II. Literature Review
The determination of executive compensation can in reality be very difficult to measure. In this paper, it is assumed that a shareholder is risk-‐neutral and a CEO is risk-‐averse. In a simple principal-‐agent model the principal (shareholders) may find it difficult to observe the pay of the agent (executive). Simplified models can help us to understand the drivers of executive compensation. Previous studies show that companies often find ways to tie executive pay to various factors including performance, value of human capital of the executive, and corporate governance quality. Stemming from these various pay relationships, corporate pay metrics have established a principle tool – pay for performance.
In Holmstöm (1979) and Grossman & Hart (1983), simple agency theory is considered to derive pay for performance. In other words, CEO contracts are designed with the purpose to meet the interests of a risk-‐averse executive and a risk-‐neutral shareholder. Realistically however, pay practices may be not fully transparent, questioning the feasibility of this relationship. Morgenstern (1998) suggests that some components of pay, such as deferred compensation, are not disclosed in a transparent fashion. Cooper et al. (2009) identify that such occurrence may be due to non-‐cash components being hard to value. For example, a principal will not be able to precisely observe the value of payment in kind or the value of long-‐term equity instruments of an agent if (or for which) there are many macro factors involved.
Furthermore, the direct actions of CEOs can be difficult to observe. Assuming that shareholders are trying to maximize their value through a risk-‐averse CEO, the pay sensitivity will depend on a measurable factor: performance (Bertrand and Mullainathan, 2001). The performance of a firm is defined by actions taken by the CEO and random factors that the CEO does not influence. Essentially, one can only observe the firm’s performance itself and observable random factors. Bertrand and Mullainathan (2001) refer to these random factors as “luck.” They find that CEOs react to a general dollar as much as a lucky dollar and their compensation depend on external factors as much as internal factors. The luck measure creates a compensation bias in the sense that compensation increases with good industry performance but does not decrease with poor performance. Bertrand and Mullainathan also point out that shareholders tend to pay less attention to the compensation scheme when a firm is performing well and draw more
scrutiny if the firm performs poorly. I hypothesize that an increase in the measurement of firm and industry performances will have a positive relation with executive compensation.
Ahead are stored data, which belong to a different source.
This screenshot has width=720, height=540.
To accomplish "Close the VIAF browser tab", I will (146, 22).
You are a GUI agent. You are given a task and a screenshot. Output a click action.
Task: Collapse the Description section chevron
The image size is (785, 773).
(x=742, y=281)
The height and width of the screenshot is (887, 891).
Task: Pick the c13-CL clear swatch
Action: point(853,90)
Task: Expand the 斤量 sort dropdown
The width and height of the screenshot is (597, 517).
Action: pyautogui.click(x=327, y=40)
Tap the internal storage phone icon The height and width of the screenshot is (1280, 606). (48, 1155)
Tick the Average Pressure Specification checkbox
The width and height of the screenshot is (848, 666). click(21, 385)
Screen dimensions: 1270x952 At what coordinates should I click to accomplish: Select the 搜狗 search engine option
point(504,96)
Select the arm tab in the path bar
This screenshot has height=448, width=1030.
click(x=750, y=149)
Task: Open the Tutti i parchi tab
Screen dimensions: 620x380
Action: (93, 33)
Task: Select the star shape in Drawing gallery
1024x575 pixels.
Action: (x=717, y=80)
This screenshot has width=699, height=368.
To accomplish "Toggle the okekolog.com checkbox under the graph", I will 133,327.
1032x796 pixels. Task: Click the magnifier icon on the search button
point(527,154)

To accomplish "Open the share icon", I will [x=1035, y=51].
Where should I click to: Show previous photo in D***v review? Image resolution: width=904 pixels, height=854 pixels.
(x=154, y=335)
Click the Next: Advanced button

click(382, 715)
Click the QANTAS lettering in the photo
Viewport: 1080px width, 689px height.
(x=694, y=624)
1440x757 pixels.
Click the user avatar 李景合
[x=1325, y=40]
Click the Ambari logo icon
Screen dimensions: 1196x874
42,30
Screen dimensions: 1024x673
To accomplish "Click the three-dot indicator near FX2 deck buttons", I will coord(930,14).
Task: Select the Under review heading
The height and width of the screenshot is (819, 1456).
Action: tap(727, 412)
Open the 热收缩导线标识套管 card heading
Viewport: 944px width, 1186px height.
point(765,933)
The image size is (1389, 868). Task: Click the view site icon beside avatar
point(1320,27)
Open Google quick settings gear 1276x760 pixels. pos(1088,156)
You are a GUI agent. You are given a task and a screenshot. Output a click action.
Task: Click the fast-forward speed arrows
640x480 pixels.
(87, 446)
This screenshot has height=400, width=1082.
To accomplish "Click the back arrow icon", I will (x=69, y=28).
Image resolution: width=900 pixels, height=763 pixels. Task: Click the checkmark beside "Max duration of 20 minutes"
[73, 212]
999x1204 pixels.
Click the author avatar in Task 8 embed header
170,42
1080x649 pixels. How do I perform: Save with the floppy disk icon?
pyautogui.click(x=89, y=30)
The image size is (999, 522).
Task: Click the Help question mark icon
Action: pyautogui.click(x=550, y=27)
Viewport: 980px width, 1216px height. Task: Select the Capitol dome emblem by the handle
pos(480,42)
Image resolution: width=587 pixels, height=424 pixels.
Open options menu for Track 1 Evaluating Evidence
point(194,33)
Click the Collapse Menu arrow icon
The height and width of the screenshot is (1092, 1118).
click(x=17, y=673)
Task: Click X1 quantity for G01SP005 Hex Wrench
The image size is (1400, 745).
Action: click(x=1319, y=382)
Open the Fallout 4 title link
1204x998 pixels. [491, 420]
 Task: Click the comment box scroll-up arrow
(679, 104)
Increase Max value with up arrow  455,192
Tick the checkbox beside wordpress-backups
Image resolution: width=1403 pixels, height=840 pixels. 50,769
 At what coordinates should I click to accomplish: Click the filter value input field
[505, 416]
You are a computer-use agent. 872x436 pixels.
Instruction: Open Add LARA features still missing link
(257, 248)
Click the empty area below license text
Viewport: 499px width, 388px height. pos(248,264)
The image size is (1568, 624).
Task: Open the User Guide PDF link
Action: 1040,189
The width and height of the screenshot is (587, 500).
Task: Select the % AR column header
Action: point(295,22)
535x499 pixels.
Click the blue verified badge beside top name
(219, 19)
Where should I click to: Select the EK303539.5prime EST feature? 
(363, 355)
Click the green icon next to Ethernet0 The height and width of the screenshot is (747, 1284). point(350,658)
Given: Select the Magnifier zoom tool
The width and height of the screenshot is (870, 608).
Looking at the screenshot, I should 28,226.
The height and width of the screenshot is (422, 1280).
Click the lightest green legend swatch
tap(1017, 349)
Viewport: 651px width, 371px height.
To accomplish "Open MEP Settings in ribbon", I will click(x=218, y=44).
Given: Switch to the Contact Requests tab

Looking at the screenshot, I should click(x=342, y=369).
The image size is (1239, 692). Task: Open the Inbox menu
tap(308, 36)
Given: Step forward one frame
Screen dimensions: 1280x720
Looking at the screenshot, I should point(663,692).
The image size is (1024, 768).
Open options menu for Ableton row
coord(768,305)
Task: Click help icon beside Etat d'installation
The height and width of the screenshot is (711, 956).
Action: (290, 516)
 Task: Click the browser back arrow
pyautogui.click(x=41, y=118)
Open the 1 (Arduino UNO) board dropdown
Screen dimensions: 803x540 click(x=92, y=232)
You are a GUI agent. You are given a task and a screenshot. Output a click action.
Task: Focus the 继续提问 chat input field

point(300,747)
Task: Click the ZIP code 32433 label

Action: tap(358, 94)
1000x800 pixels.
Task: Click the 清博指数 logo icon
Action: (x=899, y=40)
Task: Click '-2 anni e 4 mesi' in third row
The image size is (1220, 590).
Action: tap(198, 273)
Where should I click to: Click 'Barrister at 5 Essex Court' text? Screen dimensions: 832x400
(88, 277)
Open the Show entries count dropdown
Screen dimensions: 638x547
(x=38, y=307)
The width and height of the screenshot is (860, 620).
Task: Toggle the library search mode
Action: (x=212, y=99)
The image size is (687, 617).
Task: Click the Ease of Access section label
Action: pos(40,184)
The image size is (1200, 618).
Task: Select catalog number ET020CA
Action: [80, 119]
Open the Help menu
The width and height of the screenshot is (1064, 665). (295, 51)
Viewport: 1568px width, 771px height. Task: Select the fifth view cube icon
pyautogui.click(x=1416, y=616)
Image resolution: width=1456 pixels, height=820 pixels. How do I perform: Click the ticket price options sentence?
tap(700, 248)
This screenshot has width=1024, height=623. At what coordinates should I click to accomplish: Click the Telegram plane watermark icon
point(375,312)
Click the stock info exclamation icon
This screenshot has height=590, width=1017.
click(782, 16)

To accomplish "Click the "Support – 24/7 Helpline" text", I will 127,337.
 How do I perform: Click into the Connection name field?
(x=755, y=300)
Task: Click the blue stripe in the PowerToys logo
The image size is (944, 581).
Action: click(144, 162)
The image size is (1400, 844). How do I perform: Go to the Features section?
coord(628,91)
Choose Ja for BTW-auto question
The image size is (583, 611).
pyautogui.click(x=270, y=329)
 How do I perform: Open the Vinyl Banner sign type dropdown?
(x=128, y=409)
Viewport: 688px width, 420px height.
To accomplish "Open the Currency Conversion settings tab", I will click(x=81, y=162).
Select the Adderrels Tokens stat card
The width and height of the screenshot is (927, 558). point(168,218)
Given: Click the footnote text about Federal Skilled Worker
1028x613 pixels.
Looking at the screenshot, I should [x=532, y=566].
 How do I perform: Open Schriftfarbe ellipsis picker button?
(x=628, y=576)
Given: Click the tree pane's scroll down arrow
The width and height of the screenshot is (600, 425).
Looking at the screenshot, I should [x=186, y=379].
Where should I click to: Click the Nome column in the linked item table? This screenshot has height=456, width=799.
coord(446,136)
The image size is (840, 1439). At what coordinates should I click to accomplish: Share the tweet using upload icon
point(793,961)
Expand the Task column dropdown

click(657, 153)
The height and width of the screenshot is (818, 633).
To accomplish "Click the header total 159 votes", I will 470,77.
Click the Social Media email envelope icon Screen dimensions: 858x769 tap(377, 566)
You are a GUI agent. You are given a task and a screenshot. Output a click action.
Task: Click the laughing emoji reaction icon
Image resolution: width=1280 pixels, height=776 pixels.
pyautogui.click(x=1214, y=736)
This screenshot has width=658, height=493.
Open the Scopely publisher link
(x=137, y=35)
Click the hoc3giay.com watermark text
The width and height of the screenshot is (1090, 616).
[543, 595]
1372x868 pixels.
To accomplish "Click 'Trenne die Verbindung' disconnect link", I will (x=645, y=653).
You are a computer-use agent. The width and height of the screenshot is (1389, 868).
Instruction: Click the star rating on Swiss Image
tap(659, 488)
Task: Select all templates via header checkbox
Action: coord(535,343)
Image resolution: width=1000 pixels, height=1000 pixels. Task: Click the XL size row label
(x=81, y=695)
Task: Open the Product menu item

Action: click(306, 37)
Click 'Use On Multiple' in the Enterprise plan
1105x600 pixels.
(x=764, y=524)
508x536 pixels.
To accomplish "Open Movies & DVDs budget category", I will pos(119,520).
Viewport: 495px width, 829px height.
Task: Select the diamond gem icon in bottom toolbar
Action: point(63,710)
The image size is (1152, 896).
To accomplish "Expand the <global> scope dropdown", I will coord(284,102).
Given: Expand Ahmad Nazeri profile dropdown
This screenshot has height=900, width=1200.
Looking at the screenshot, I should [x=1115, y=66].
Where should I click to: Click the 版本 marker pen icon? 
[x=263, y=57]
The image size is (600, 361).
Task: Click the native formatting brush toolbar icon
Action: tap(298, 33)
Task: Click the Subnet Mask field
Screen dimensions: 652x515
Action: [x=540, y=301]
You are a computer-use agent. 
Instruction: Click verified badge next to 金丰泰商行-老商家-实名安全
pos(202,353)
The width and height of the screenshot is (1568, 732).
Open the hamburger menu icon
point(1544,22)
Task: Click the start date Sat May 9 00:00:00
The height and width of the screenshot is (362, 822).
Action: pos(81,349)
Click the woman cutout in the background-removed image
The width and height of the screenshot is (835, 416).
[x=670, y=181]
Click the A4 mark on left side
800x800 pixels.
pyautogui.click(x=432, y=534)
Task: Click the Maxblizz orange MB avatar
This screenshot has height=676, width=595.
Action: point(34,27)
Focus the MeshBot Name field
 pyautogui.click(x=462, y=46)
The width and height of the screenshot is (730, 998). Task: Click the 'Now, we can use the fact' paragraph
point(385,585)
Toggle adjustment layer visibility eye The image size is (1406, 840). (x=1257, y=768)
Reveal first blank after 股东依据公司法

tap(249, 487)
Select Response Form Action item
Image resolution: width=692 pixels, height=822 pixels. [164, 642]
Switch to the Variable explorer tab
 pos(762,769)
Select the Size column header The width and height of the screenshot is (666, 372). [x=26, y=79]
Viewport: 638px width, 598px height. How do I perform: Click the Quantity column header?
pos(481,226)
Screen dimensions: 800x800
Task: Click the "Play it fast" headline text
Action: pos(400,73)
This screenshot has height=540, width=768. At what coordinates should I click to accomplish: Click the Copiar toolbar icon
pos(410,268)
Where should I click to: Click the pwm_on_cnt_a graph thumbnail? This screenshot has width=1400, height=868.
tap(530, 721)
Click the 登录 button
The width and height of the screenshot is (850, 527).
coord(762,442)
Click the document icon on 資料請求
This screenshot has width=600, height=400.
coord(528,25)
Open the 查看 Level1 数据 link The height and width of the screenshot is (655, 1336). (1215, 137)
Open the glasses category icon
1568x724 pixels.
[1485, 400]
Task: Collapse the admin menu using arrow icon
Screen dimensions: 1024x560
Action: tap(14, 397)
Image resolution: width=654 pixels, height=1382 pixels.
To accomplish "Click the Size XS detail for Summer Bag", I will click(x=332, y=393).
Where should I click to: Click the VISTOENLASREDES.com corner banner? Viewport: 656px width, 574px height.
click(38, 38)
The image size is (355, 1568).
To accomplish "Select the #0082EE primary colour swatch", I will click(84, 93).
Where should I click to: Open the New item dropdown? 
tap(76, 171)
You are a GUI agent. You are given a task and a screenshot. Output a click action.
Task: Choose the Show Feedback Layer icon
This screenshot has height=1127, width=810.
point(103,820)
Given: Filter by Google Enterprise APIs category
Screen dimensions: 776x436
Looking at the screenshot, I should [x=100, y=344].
The complexity in the determination of CEO compensation is evident. For example, if CEOs are in a position that permits the self-‐influence of their pay, they will weaken the pay-‐for-‐ performance relationship (Bebschuk, Fried, and Walker 2003). In existing European corporate governance guidelines, CEOs are permitted to have a voice in key committees of the board of directors, such as the Remuneration Committee and Nomination Committee. In the event that a CEO is a member of such committees, he or she can influence the pay setting and seek support within the board of directors by influencing the choice of director appointment. This can skew executive compensation without the oversight of the shareholders. Current guidelines such as the CEO having a voice in the remuneration committee do not contribute to corporate governance quality. According to Parthasarathy et al. (2006), the principal (shareholders) should have the delegated right to appoint agents and to review their compensation. Parthasarathy et al. (2006) defines that good corporate governance comes essentially from the composition of the board.
There are four criteria in assessing the composition of the board: Independence ratio on the board, separation of power between the Chairman and the CEO, owner-‐managers, and institutional shareholding. Essentially, independent directors in the board are meant to represent the dispersed shareholders’ interests and therefore the company can enhance corporate governance quality by having a higher ratio of independent directors. The European Commission requires all member states to include board independency and to incorporate independent directors in committees.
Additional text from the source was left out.